> EXERCISE DETAILS: Reproduce every item below word for word, keeping each line unchanged.

> PROVIDED MATERIAL:
********************
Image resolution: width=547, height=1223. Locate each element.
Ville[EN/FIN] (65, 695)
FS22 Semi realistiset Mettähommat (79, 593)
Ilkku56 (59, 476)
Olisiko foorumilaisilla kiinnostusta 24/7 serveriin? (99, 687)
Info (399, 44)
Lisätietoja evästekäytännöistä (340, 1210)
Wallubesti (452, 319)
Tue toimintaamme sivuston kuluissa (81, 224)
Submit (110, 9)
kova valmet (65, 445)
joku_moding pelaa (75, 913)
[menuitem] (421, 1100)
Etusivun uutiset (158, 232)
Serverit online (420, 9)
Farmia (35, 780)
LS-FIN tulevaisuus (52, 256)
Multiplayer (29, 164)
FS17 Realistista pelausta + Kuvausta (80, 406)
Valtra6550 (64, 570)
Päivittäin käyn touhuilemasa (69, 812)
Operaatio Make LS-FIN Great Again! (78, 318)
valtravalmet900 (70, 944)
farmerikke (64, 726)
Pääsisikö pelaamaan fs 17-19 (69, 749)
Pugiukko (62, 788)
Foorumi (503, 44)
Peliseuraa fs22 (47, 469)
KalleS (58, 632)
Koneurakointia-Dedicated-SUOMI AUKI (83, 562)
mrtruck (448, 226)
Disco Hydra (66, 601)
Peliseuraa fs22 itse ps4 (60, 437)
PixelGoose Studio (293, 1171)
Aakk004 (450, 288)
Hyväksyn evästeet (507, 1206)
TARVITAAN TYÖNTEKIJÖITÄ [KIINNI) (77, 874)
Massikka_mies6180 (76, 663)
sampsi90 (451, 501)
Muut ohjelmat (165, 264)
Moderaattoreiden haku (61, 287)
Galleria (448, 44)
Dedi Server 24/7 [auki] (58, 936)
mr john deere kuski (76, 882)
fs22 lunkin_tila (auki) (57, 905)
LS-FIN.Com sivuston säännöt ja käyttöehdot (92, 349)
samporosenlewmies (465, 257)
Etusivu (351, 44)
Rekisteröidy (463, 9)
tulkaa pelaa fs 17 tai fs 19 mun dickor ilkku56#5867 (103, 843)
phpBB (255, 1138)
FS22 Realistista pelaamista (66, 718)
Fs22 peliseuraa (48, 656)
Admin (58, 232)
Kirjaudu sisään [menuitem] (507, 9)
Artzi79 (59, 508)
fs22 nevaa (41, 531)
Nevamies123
********************
> ANSWER TO THE TASK:
Image resolution: width=547, height=1223. Locate each element.
Ville[EN/FIN] (65, 695)
FS22 Semi realistiset Mettähommat (79, 593)
Ilkku56 (59, 476)
Olisiko foorumilaisilla kiinnostusta 24/7 serveriin? (99, 687)
Info (399, 44)
Lisätietoja evästekäytännöistä (340, 1210)
Wallubesti (452, 319)
Tue toimintaamme sivuston kuluissa (81, 224)
Submit (110, 9)
kova valmet (65, 445)
joku_moding pelaa (75, 913)
[menuitem] (421, 1100)
Etusivun uutiset (158, 232)
Serverit online (420, 9)
Farmia (35, 780)
LS-FIN tulevaisuus (52, 256)
Multiplayer (29, 164)
FS17 Realistista pelausta + Kuvausta (80, 406)
Valtra6550 (64, 570)
Päivittäin käyn touhuilemasa (69, 812)
Operaatio Make LS-FIN Great Again! (78, 318)
valtravalmet900 (70, 944)
farmerikke (64, 726)
Pääsisikö pelaamaan fs 17-19 (69, 749)
Pugiukko (62, 788)
Foorumi (503, 44)
Peliseuraa fs22 (47, 469)
KalleS (58, 632)
Koneurakointia-Dedicated-SUOMI AUKI (83, 562)
mrtruck (448, 226)
Disco Hydra (66, 601)
Peliseuraa fs22 itse ps4 (60, 437)
PixelGoose Studio (293, 1171)
Aakk004 (450, 288)
Hyväksyn evästeet (507, 1206)
TARVITAAN TYÖNTEKIJÖITÄ [KIINNI) (77, 874)
Massikka_mies6180 (76, 663)
sampsi90 (451, 501)
Muut ohjelmat (165, 264)
Moderaattoreiden haku (61, 287)
Galleria (448, 44)
Dedi Server 24/7 [auki] (58, 936)
mr john deere kuski (76, 882)
fs22 lunkin_tila (auki) (57, 905)
LS-FIN.Com sivuston säännöt ja käyttöehdot (92, 349)
samporosenlewmies (465, 257)
Etusivu (351, 44)
Rekisteröidy (463, 9)
tulkaa pelaa fs 17 tai fs 19 mun dickor ilkku56#5867 (103, 843)
phpBB (255, 1138)
FS22 Realistista pelaamista (66, 718)
Fs22 peliseuraa (48, 656)
Admin (58, 232)
Kirjaudu sisään [menuitem] (507, 9)
Artzi79 (59, 508)
fs22 nevaa (41, 531)
Nevamies123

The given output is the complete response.